Concerns over “intrusive” questions about sexual health could see them pulled from a Scottish Government survey in East Renfrewshire schools.
The council’s education team has been meeting with parent council chairpeople this week to gather their views on the controversial health and wellbeing questionnaire.
They have a “tentative” plan for the roll out of the census, but have yet to finalise the questions that will be put in front of pupils.
Cllr Gordon Wallace, the Conservative group’s education spokesman, said the survey asked some “very direct” questions and parents have been “very concerned”.
A council officer said a “small” number of parents have voiced concerns over queries related to sexual health, including potentially criminalising young people through the survey.
The government census, for S4 to S6 pupils, includes questions about sexual relationships and contraception.
There has been a national backlash to the introduction of the survey, which asks 14 to 16-year-olds about their sexual activity and experiences with drink and drugs among other things, with some councils opting not to take part.
Scotland’s children’s commissioner Bruce Adamson called for the survey to be paused in December, raising privacy and consent concerns.
First Minister Nicola Sturgeon has said either “we can bury our heads in the sand” or “seek to properly understand the reality young people face and then provide them with the guidance, the advice and the services they need to make safe, healthy and positive decisions”.
East Renfrewshire Council is reviewing its content before asking children to answer.
The council officer added: “What we are clear in is that any questions that could put young people in a vulnerable position, in terms of answering questions that potentially could criminalise them, will be fully anonymous.
“We are also looking at changing and potentially removing some of the questions that parents have fed back they feel are quite intrusive in terms of personal life, but obviously there are certain questions that from a children’s partnership point of view, it’s really important for the council to gather.
“We know there are trends around young people drinking alcohol, drug use, unprotected sex. There are areas in order for us to put the right plans in place and target the right resources, we do need to gather that information.
“Obviously we need to do that in a way that is suitable and take on board some of the concerns that have been raised by parents and carers.”
Cllr Wallace had said: “I’m getting a lot of feedback and information coming through from parents who are very concerned about this questionnaire.
“I wonder if you could perhaps give me some information as to what the proposed direction of this education department is as far as that wellbeing survey is concerned.”
He also asked: “When will councillors get sight of the final questions that will be asked?”
Mark Ratter, the council’s education director, said: “We’ve been discussing it with our headteachers during January, taking feedback from parent council chairs last night. We’ve been in discussions with wider stakeholders, including the Catholic Church.

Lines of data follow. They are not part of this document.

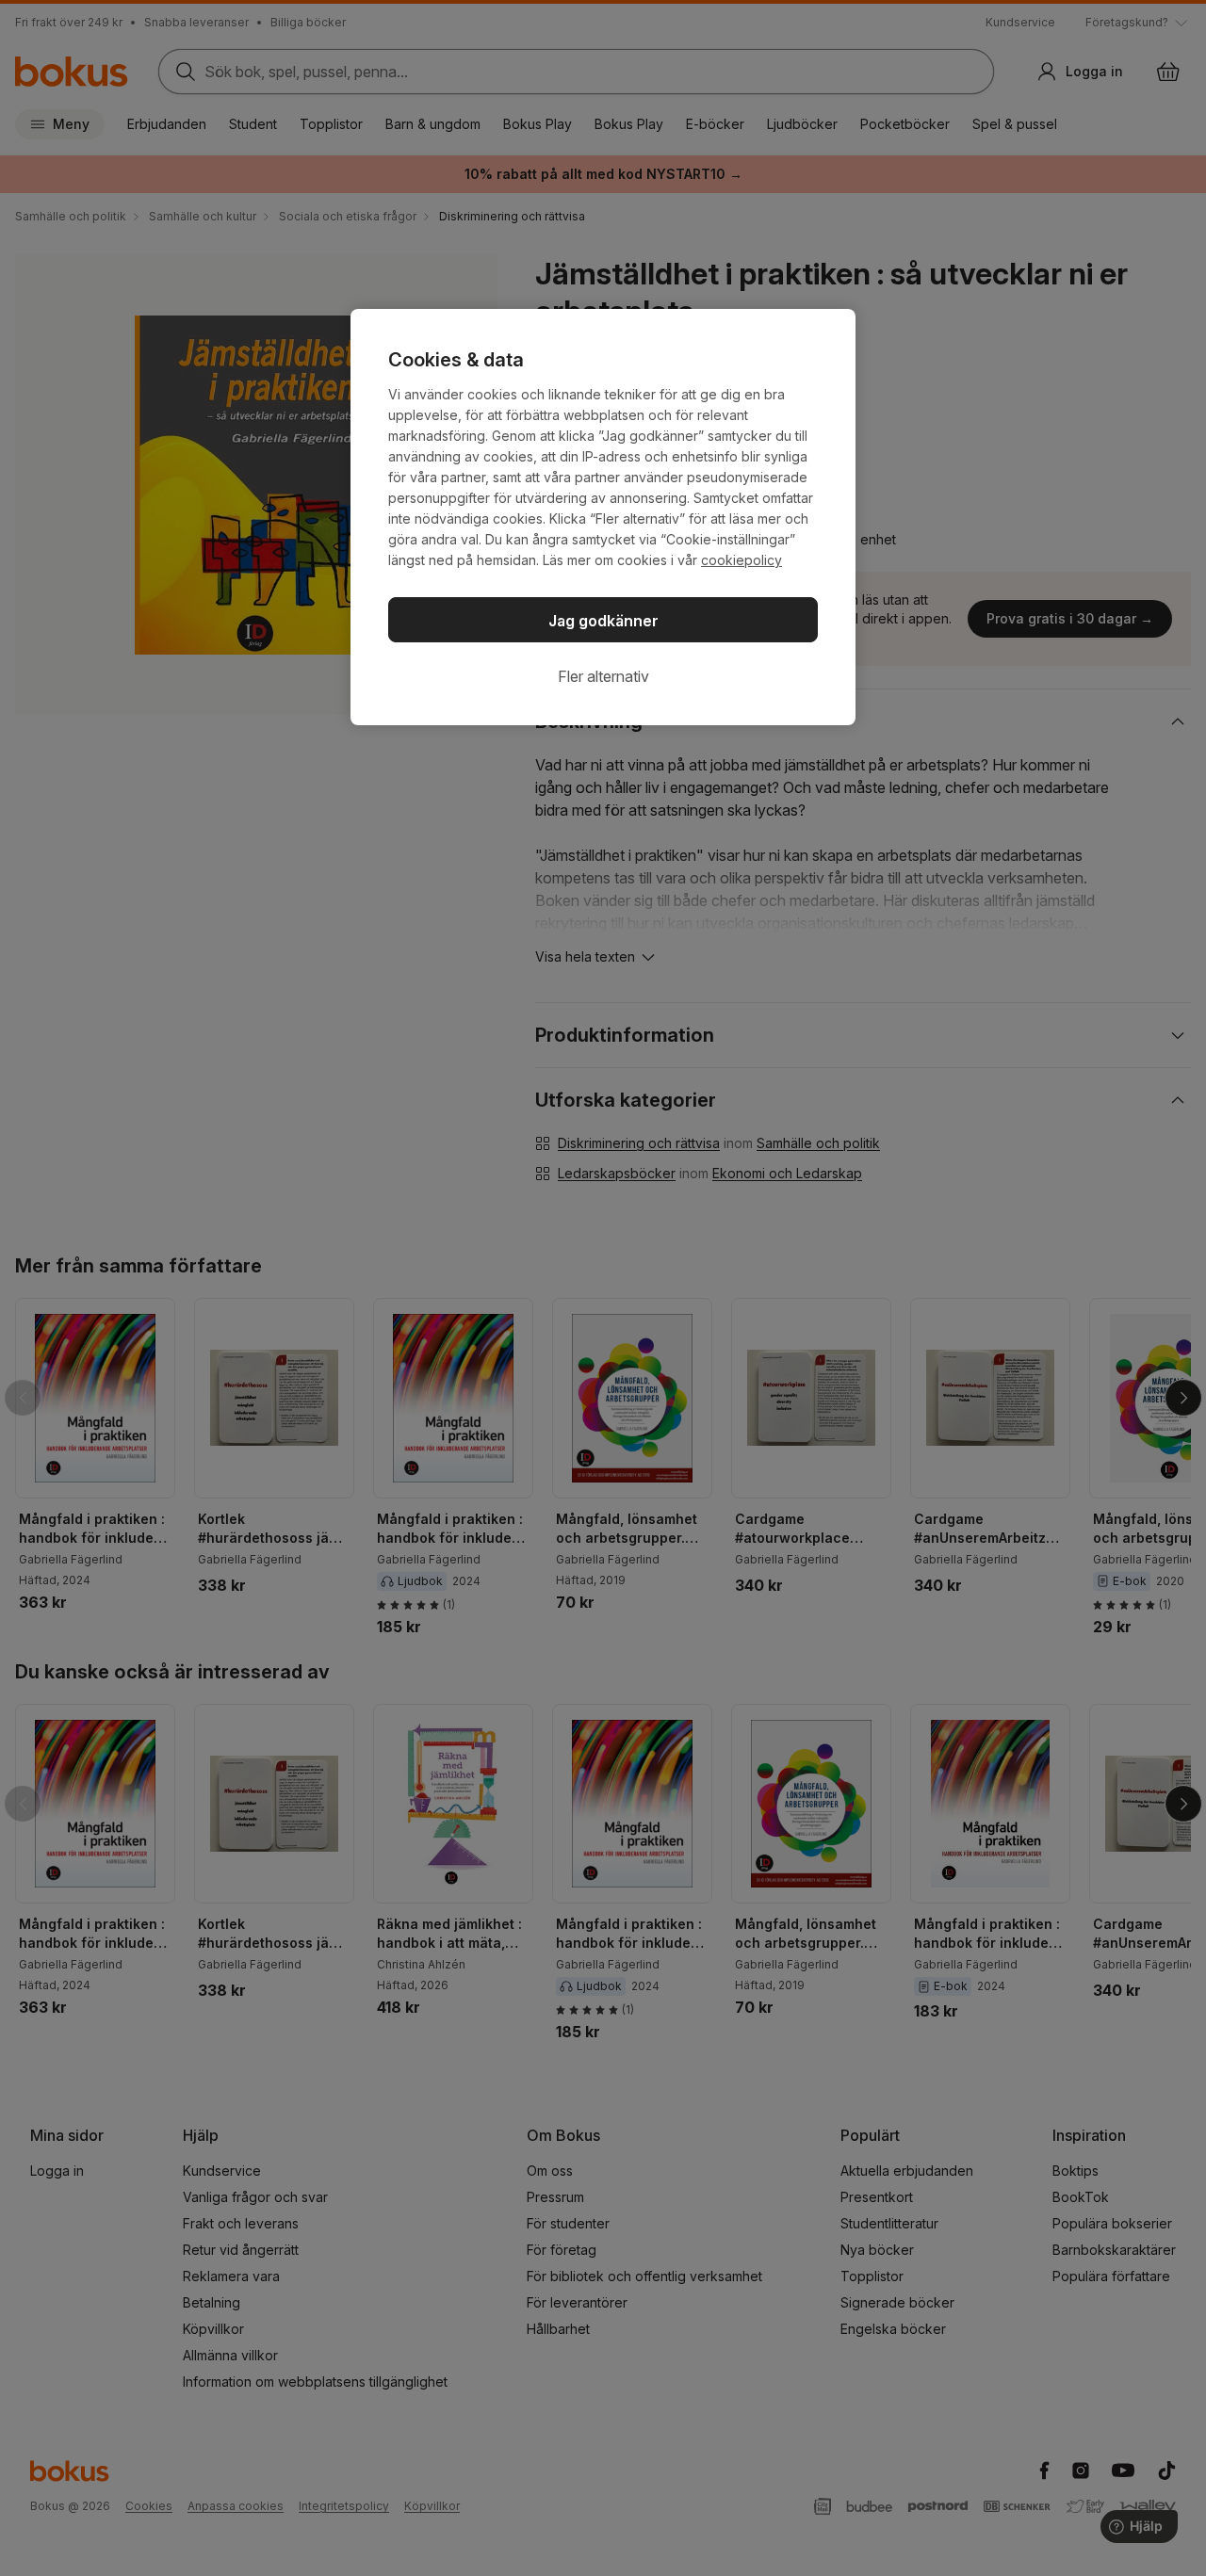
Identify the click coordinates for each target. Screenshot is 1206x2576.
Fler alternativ (603, 676)
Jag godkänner (603, 620)
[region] (603, 517)
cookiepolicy (741, 560)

“We are looking to try and finalise that over the next few weeks and we will certainly make it available to all the elected members and to all the parents.
“We want to be very transparent with them and give them that option that if they don’t want their young person to take part in that survey then there’s absolutely no compulsion to do that.”

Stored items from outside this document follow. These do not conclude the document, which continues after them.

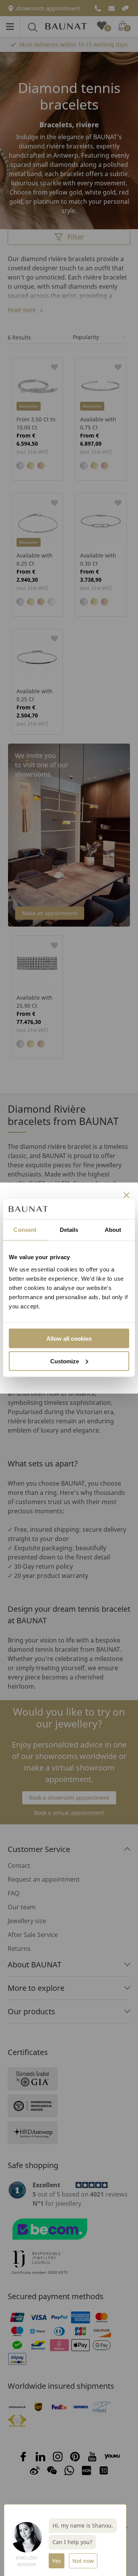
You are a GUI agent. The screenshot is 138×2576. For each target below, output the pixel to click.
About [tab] (113, 1229)
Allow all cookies (69, 1338)
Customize (64, 1361)
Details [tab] (69, 1229)
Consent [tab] (24, 1229)
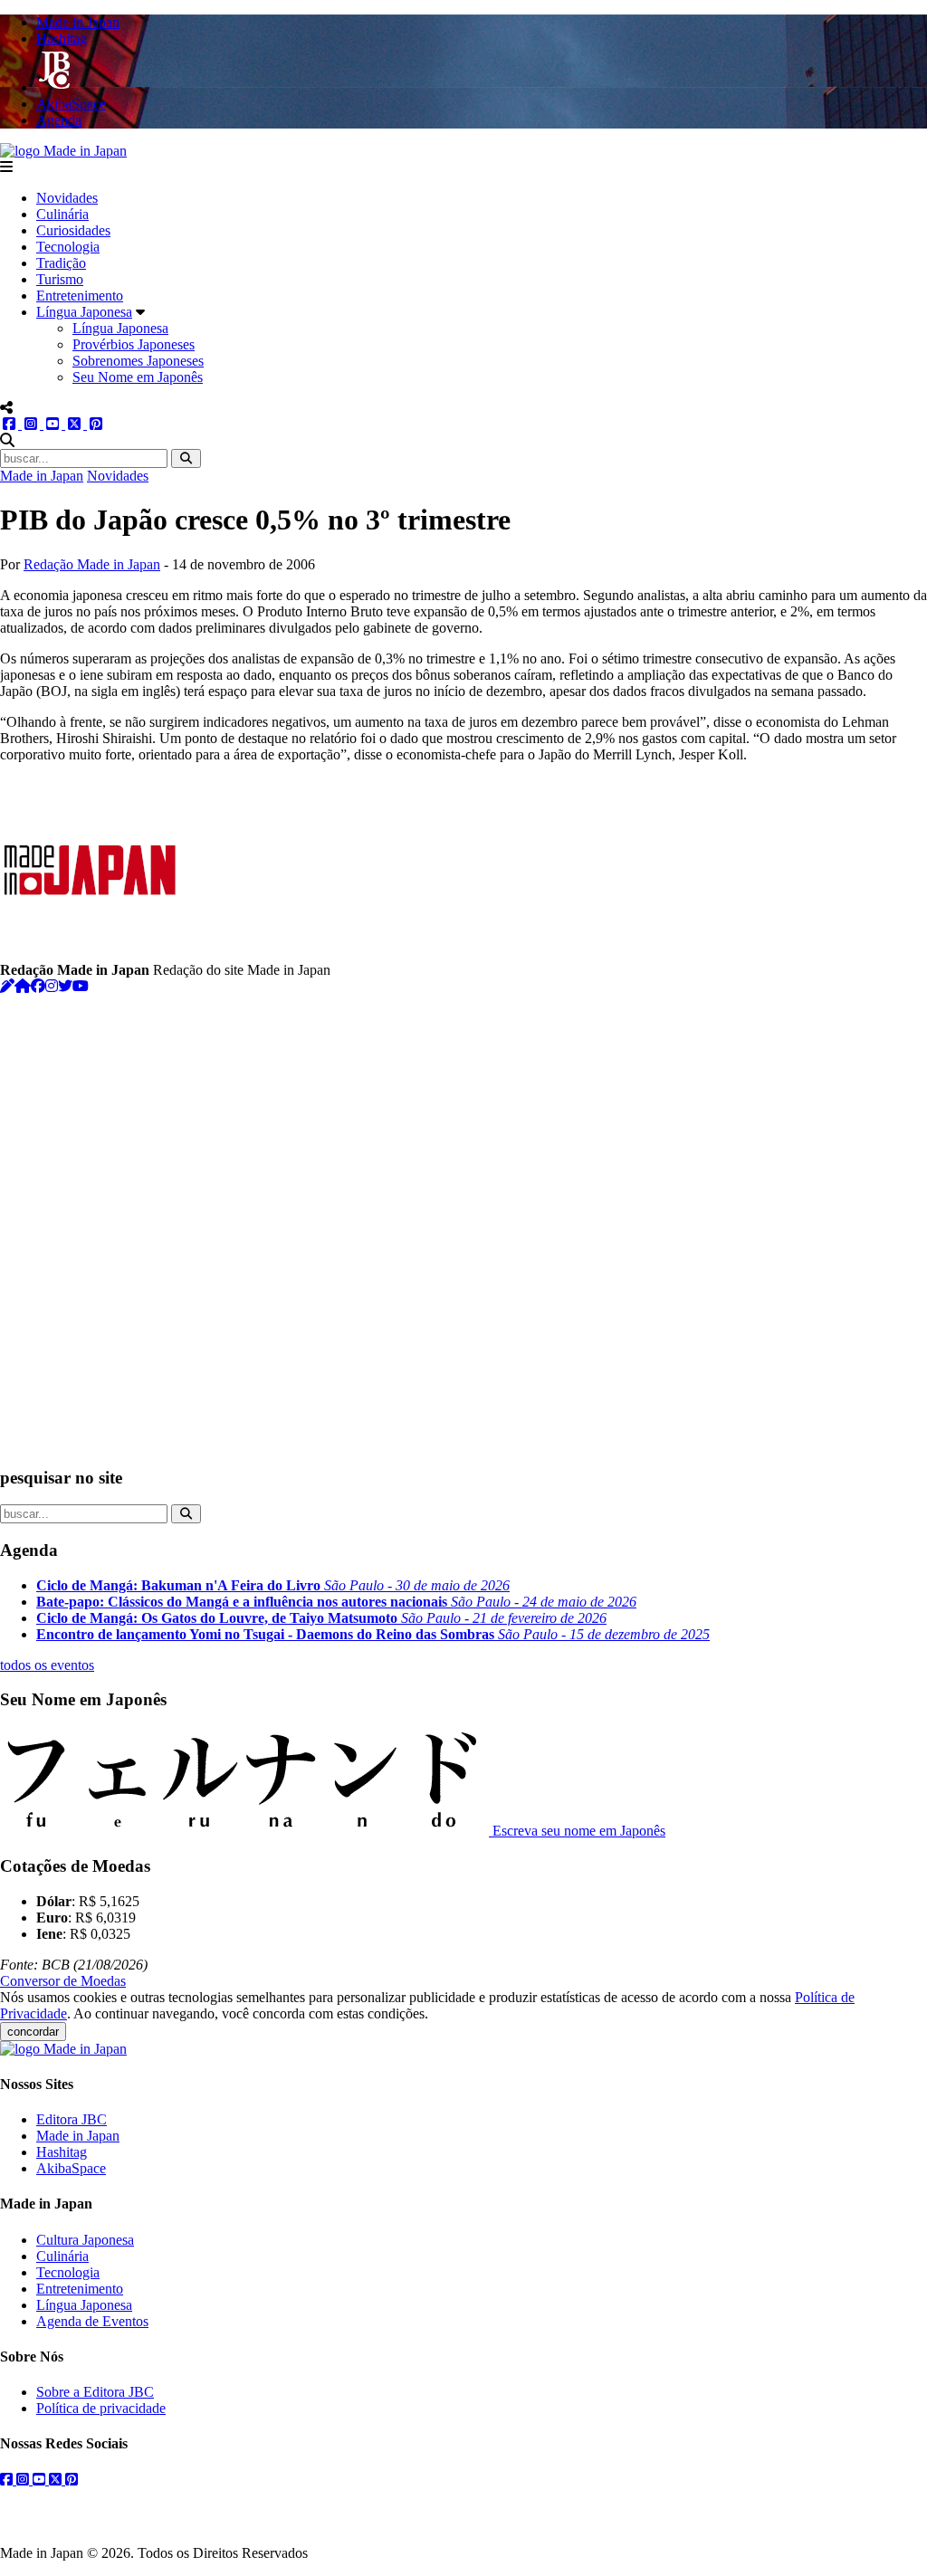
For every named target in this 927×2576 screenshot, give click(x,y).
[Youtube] (80, 986)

He added more than 90% of the questions are “similar to ones that are already asked in different forums”. “It is really important that we gather those but we’re also very cognisant of what elected members and other stakeholders have fed back to us.
“If we need to adapt the survey we are very clear that it would be our survey, not a Scottish Government survey. We are not just implementing something that has come from Edinburgh.
The council has extended the time frame for the survey up until June to give “parents enough time to have a proper look at the questionnaire”.